PENAMPILAN: Sakabashira adalah arwah pemarah dari daun pohon yang bermanifestasi di dalam rumah-rumah di mana salah satu pilar diletakkan terbalik - artinya, berlawanan arah dengan cara yang ditunjukkan pohonnya ketika hidup. Roh-roh ini memanifestasikan dendam mereka pada larut malam, dan membawa malapetaka bagi mereka yang tinggal di rumah.
PERILAKU: Sakabashira paling terkenal karena membuat suara. Mereka berderit dan mengerang, meniru suara balok kayu yang retak, dan kadang-kadang bahkan berbicara dalam kalimat seperti, "Leherku sakit!" Mereka dapat menyebabkan rumah bergetar, dan arwah daun yang berada di pohon dapat bermanifestasi sebagai yanari, bertindak seperti poltergeist dan memecahkan barang-barang di sekitar rumah. Sakabashira bisa sangat keras sehingga keluarga sering keluar dari rumah yang dihantui satu, karena yokai ini tidak hanya menyebabkan suara-suara aneh, tetapi juga nasib buruk. Orang-orang yang tinggal di rumah yang dihantui oleh sakabashira sering kehilangan kekayaan keluarga mereka, atau bahkan kehilangan semua harta mereka karena kebakaran besar yang memakan dan menghancurkan rumah terkutuk itu.
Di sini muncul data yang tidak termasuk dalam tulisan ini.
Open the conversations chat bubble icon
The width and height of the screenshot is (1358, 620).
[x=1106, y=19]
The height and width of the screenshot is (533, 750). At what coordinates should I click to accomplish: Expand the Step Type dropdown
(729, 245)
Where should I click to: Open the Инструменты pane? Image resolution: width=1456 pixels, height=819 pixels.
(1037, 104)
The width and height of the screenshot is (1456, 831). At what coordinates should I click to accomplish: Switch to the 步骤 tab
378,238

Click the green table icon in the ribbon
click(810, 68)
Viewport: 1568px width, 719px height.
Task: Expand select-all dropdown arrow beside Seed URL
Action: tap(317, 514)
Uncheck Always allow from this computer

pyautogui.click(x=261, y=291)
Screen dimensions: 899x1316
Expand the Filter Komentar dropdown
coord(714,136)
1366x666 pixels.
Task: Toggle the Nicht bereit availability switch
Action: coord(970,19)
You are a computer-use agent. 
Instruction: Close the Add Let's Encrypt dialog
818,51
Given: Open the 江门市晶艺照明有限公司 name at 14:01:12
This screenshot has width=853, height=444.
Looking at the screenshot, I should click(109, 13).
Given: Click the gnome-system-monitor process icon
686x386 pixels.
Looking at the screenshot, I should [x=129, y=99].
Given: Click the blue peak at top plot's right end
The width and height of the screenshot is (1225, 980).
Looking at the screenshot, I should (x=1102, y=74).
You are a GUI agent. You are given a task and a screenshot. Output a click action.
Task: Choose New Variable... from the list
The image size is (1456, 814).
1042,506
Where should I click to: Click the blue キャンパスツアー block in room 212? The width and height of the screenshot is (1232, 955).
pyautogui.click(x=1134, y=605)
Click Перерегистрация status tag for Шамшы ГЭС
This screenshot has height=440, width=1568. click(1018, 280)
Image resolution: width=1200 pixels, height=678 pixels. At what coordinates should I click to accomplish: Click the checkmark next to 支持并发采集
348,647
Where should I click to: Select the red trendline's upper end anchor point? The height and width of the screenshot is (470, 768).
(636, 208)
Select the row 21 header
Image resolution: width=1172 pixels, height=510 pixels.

ASAL: Sudah lama menjadi kepercayaan rakyat bahwa pilar yang didirikan pada posisi terbalik akan membawa kemalangan bagi sebuah keluarga, dan sakabashira biasanya merupakan hasil dari kesalahan ceroboh di pihak kru konstruksi. Untuk mencegah agar yokai ini tidak muncul, takhayul rakyat memberi tahu kita bahwa sebuah pilar harus didirikan dengan orientasi yang sama dengan yang dimiliki pohon ketika masih hidup. Namun, terkadang pilar pendukung benar-benar dipasang dengan cara ini. Alasan untuk ini adalah kepercayaan orang lain: "Saat sebuah rumah selesai, itu mulai berantakan." Sebagai semacam bangsal terhadap nasib buruk, bangunan Jepang kadang-kadang hanya hampir selesai, dengan langkah terakhir yang ditinggalkan, atau sengaja dibuat menjadi kesalahan. Kuil Tosho-gu yang terkenal di Nikko adalah contohnya, dibangun hanya dengan satu pilar yang dengan sengaja menunjuk ke arah yang berlawanan. Takhayul yang sama ini diikuti ketika membangun istana kekaisaran - menempatkan pilar terakhir dalam posisi terbalik. Selama periode Edo, pembangun rumah biasanya "lupa" untuk menempatkan tiga genteng terakhir karena alasan yang sama.